Berangkat dari film Hacksaw Ridge ini dan fenomena mulai menjamurnya teror atas nama “agama” di beberapa belahan dunia ini. Seorang ekonom asal India yang mempunyai pengalaman buruk dengan persoalan ini bernama Amartya Sen pun menjelaskan persoalan ini dengan sangar baik dalam bukunya yang berjudul “Kekerasan dan Identitas”.

Namun saya akan fokus pada pembahasan Amartya Sen (setelahnya ditulis Sen) di persoalan dunia Islam dan teror kekerasan. Sen yang pernah mendapatkan nobel ekonomi pada tahun tahun 1998 atas karyanya berjudul “Ekonomi Kesejahteraan”. Konon nama Amartya (yang bermakna Keabadian) diberikan oleh Rabidranath Tagore, sekolah di sekolah milik Tagore tersebut yang semula awal mengajarkan multikulturalisme pada anak-anak didiknya.

Sen dalam bukunya “Kekerasan dan Identitas”, menuliskan satu bab khusus dalam membincangan isu soal Islam dan kekerasan dengan judul Afiliasi Keagamaan dan Sejarah Kaum Muslim. Dalam bab ini Sen menyoroti persoalan agama sebagai identitas tunggal dalam menyikapi kekerasan yang banyak terjadi ini.
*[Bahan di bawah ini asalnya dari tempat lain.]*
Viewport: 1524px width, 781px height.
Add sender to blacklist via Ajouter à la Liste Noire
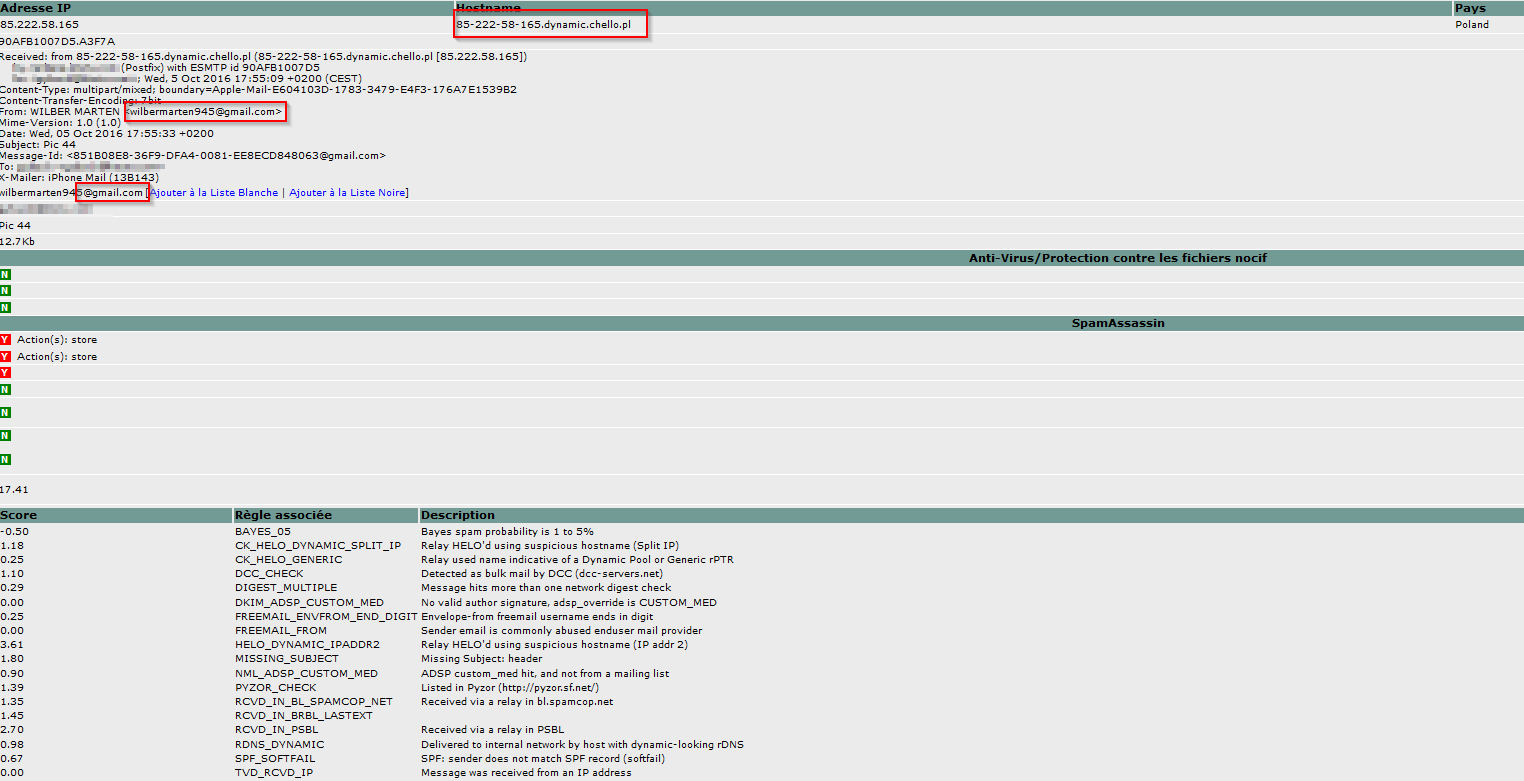click(347, 192)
Sen pada awalnya mengkritik teori Samuel Huntington soal benturan kebudayaan. Yang mana menurut Sen teori ini cenderung menunjuk perbedaan agama sebagai membedakan kebudayaan, teori ini menurut Sen mengalami kecacatan karena memandang manusia semata memiliki afiliasi tunggal dan melupakan kerjasama antar kebudayaan yang selama ini dibangun.
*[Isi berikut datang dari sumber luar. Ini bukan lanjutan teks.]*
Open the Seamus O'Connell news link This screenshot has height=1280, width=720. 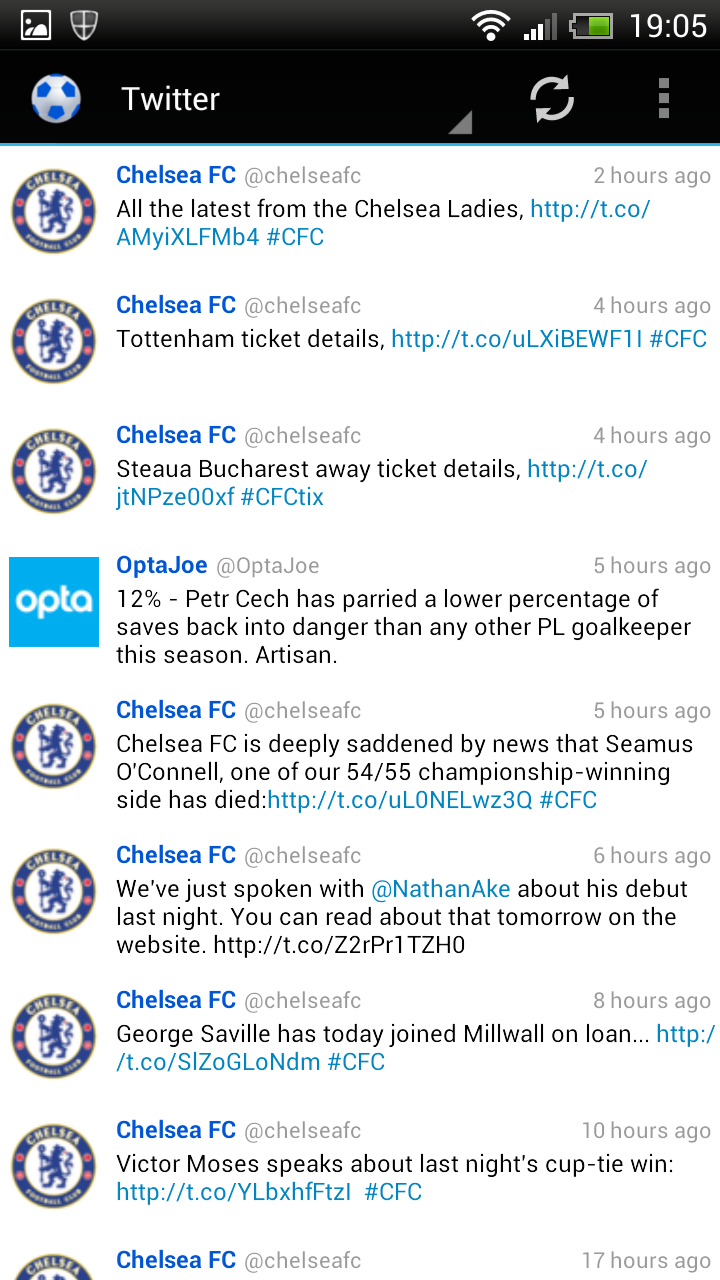[x=400, y=800]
Kritik Sen yang kedua adalah melupakan heterogenitas afiliasi keagamaan yang dicirikan kepada sebuah negara dan lebih luas lagi kebudayaan.

Namun Sen juga menyadari bahwa afiliasi yang dilakukan oleh Samuel Huntington sebenarnya tak sepenuhnya salah namun mengkategorisasikan manusia hanya pada agama adalah sebuah kesalahan yang sangat fatal, kalau dalam bahasa yang digunakan oleh Sen adalah kecacatan.

Namun kita tidak boleh lupa memberikan perhatian pada identitas masyarakat yang sangat majemuk dan pilihan prioritas mereka karena menurut Sen ini sangatlah sulit digantikan oleh kategorisasi keagamaan secara langsung, tegas Sen.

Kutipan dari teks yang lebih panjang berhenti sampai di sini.